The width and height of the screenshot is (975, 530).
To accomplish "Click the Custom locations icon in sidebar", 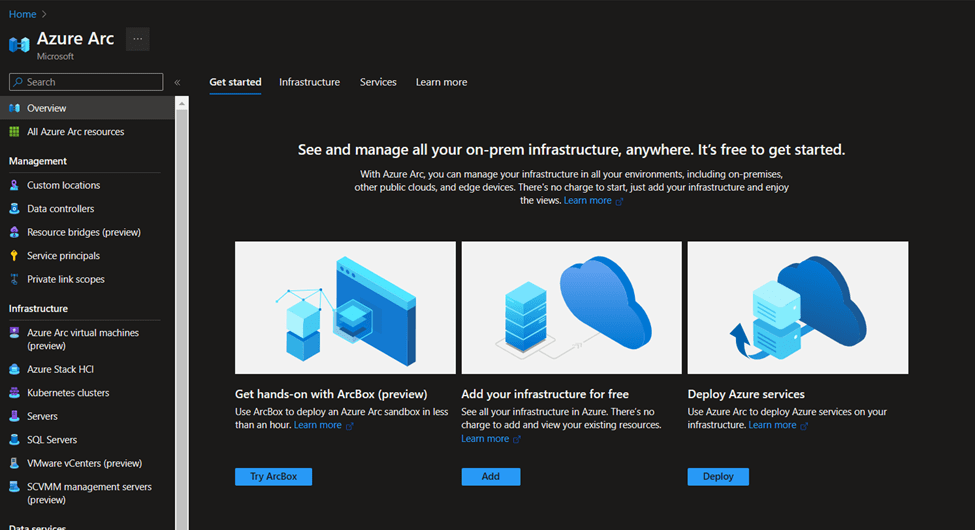I will pyautogui.click(x=14, y=185).
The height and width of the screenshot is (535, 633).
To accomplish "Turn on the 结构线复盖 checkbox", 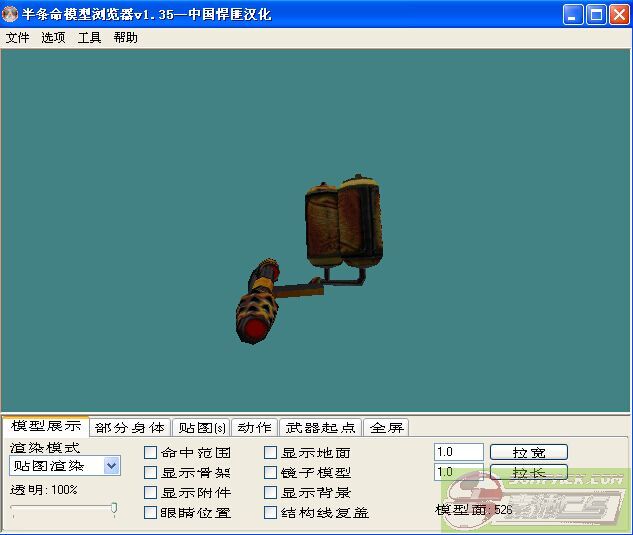I will (271, 513).
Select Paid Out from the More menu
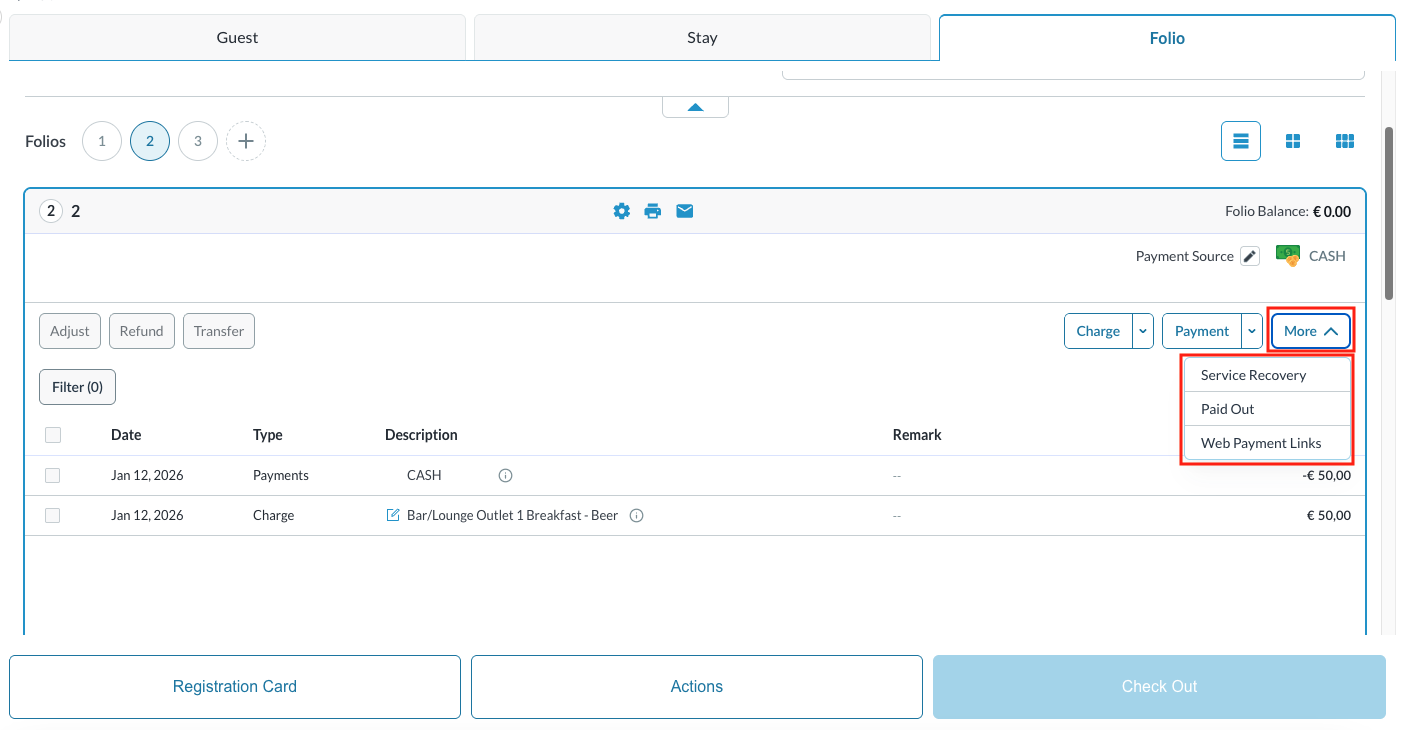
.....
• _EXERCISE_:
Which lines of the listing above contain the word "screenshot", with case counting? Show each of those lines in full.

• _ANSWER TO THIS EXERCISE_:
The width and height of the screenshot is (975, 530).
The height and width of the screenshot is (535, 633).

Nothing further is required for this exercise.